#### Исходный текст ####
Отметим, что при изучении социальных парадигм миграции значительное большинство исследователей получают весьма продуктивные результаты. Так, О.А. Смирнова, О.Р. Жернова, В.Н. Подгусков совершенно справедливо обращают внимание на противоречивые тенденции в миграции. Авторы видят позитив миграции в том, что она «способствует снижению социально-экономического неравенства и смене социальных иерархий, устойчивому развитию» [Смирнова, Жерновая, Подгусков 2016: 115]. При этом они сетуют на то, что масштабная миграция может привести к усилению фискальной нагрузки на государственные услуги, дискриминировать местное население на рынке труда, стать основанием снижения оплаты труда, более того - повысить нагрузку на природные ресурсы [Смирнова, Жерновая, Подгусков 2016: 115]. Однако при рассмотрении культурной составляющей миграции исследователи ограничиваются лишь замечанием о том, что «культурная интеграция должна сопровождаться борьбой с шовинизмом, который сохраняется в России» [Смирнова, Жерновая, Подгусков 2016: 119]. В связи с этим хочется добавить, что для шовинизма, как, впрочем, и расизма, экстремизма, терроризма и многих других антикультурных явлений, социальные кризисы являются питательной средой. Социальные стагнации обусловливают социальную миграцию, всегда имеющую политический аспект, который предопределяет социальную несправедливость. А поскольку социальная справедливость имеет относительный характер, то возникает коллизия создания и перераспределения общественных благ.
Вариант трансформации социальной миграции в парадигмы культурной миграции существует, но это возможно при определенных условиях. Во-первых, это устойчивое социально-экономическое развитие общества, которое не снимает проблемы идентификации социальных групп и индивидов по социально-экономическому состоянию, этническому, религиозному и другим основаниям, но не провоцирует их крайние формы. Во-вторых, когда культурные взаимосвязи между индивидами преобладают над совокупностью общественных отношений, что обеспечивает снятие социально-экономических и социально-политических оснований для идентификации социальных групп и отдельных индивидов. В системе социальных координат культурный фактор становится доминирующим, что отражается и на миграционных процессах.
####
Цель задания:
Выпишите дословно из текста о миграции выше фрагмент, который открывается словами «Вариант трансформации социальной» и завершается словами «на миграционных процессах.».
#### Раздел данных ####
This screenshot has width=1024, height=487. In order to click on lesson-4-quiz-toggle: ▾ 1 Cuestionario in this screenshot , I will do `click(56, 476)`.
####
#### Раздел данных ####
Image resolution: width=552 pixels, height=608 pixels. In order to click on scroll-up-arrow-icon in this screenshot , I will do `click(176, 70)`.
####
Письменный ответ:
Вариант трансформации социальной миграции в парадигмы культурной миграции существует, но это возможно при определенных условиях. Во-первых, это устойчивое социально-экономическое развитие общества, которое не снимает проблемы идентификации социальных групп и индивидов по социально-экономическому состоянию, этническому, религиозному и другим основаниям, но не провоцирует их крайние формы. Во-вторых, когда культурные взаимосвязи между индивидами преобладают над совокупностью общественных отношений, что обеспечивает снятие социально-экономических и социально-политических оснований для идентификации социальных групп и отдельных индивидов. В системе социальных координат культурный фактор становится доминирующим, что отражается и на миграционных процессах.